Some of my realities are as follows, and I assure you that this update will leave you smiling and realising you're not doing so bad after all):

1. The Holiday season for me brings out the gorilla in our familial relations. Something as simple as organising dinner ends up sounding like Kennedy negotiating with the Russians and Cubans to please please don't nuke us to smithereens. Somehow, emotions run high when we plan food. choohooo.  There are so many nuances and drama-filled moments that unfold long before dinner is served. Thankfully, while I love my family, I also don't live with everyone close by, so I always think ahead and mentally say, ...this will all be over soon.

2. The holiday season is the one time where I wish I was Chinese, and where I wish Mao Tse Tung invaded Samoa in 1920 and enforced a ONE, ok, maybe that's too harsh, a THREE (max)child policy.  Three children maximum per couple. And obviously enforce that work ethic which is largely absent. If this was done, we wouldn't have to stress about presents for a gazillion children. But, we are Samoan, e kiga lava le makiva ae oi aue....

3. Church. Donations. Nuff said.

4. Food wastage

5. Tis the season when it floods and cyclones rage in the Pacific, so we're sometimes on edge because Mom lives in the

6. Refer back to point 1, about familial relations and in particular, people who continually let others down. and i'll end my list here or else the familial standoff will overlap into February hahaha.

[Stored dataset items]

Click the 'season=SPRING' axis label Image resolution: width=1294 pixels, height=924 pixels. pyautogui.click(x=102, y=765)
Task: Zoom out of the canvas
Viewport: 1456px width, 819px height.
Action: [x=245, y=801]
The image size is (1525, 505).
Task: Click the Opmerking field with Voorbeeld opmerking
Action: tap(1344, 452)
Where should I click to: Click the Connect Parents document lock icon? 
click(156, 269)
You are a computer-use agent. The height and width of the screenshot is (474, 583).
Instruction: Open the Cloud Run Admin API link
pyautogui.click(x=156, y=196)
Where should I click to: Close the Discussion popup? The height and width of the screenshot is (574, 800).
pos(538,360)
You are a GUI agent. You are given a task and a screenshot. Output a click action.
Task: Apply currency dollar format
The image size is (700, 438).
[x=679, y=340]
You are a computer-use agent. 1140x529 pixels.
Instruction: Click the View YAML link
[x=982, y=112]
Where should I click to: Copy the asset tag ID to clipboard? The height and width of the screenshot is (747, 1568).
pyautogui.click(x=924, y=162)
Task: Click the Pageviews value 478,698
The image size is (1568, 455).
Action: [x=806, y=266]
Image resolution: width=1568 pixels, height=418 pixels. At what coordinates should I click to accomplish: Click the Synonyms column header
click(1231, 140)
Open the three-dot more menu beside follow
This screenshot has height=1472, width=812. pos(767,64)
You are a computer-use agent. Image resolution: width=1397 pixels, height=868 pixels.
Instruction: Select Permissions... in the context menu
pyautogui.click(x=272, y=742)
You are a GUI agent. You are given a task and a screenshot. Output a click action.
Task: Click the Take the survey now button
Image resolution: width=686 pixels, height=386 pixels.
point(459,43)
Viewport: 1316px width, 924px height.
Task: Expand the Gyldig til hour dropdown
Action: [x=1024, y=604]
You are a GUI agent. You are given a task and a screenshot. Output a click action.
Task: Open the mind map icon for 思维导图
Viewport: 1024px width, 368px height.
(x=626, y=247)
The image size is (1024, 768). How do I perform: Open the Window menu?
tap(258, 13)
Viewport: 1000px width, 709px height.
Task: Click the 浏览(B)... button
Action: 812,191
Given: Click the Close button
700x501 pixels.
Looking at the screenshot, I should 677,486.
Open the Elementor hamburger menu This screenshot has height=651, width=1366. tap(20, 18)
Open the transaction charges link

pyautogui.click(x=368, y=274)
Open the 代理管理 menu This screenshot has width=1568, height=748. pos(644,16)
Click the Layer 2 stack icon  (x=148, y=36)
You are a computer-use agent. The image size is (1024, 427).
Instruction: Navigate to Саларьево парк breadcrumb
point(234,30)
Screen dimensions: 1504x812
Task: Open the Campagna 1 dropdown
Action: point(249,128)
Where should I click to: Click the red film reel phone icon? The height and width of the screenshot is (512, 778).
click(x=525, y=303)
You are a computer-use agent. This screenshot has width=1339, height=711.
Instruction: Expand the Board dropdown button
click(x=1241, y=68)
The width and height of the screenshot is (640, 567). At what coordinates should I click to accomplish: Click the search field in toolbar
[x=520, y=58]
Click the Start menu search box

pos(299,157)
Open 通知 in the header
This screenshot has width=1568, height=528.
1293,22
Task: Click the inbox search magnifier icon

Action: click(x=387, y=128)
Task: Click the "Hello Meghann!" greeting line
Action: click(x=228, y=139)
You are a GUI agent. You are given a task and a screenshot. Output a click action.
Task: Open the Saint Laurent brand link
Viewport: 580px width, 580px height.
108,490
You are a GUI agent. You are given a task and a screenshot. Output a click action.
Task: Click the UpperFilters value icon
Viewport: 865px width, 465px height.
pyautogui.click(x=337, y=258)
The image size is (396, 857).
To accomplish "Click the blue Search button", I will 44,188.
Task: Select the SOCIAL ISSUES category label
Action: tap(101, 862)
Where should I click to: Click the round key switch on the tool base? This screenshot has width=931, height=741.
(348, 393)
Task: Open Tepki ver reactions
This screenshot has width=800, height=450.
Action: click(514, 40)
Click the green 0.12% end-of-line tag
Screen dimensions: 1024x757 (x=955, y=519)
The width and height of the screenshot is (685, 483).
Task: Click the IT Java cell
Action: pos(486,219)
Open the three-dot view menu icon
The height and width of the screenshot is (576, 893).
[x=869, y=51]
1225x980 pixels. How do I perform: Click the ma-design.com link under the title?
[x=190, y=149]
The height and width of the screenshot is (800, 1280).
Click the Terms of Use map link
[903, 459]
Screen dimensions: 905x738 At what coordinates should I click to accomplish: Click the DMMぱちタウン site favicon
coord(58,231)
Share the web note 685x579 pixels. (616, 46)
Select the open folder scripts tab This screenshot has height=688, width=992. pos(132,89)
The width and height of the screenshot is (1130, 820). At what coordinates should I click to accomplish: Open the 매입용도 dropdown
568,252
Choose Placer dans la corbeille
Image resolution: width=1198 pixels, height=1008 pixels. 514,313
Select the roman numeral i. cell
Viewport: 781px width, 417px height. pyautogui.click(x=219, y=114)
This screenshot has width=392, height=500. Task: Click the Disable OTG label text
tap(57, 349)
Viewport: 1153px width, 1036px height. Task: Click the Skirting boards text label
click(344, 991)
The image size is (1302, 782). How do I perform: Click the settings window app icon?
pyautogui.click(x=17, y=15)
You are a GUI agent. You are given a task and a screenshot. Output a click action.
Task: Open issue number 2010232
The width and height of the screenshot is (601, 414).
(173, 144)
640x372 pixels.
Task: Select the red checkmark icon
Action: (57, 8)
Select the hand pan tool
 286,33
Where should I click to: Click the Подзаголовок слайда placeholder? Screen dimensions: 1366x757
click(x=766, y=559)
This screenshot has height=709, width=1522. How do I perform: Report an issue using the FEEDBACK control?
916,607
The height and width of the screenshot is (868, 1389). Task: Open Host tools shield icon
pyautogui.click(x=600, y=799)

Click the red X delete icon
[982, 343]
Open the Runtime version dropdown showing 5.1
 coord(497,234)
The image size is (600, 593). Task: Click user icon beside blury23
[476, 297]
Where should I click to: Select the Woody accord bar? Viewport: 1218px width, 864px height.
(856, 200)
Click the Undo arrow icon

**EXERCISE SET**
A - Answer these questions from the holiday-season list:
(i) Who does the writer say dinner planning ends up sounding like?
(ii) How many children per couple does point 2 finally settle on as the limit?
(iii) What two events does point 5 say happen in the Pacific this season?
B - Rewrite the paragraph of the holiday-season list that begins "1. The Holiday season for me brings out" as a shorter bulleted list that keeps its main facts.

**EXPECTED RESPONSES**
A -
(i) Kennedy negotiating with the Russians and Cubans.
(ii) Three children maximum per couple.
(iii) Floods and cyclones.

B -
- The holiday season brings out the gorilla in the writer's family relations.
- Organizing even a simple dinner ends up sounding like Kennedy negotiating with the Russians and Cubans.
- Emotions run high when food is planned, with many nuances and drama-filled moments before dinner is served.
- The writer loves the family but doesn't live with everyone close by, and thinks ahead: this will all be over soon.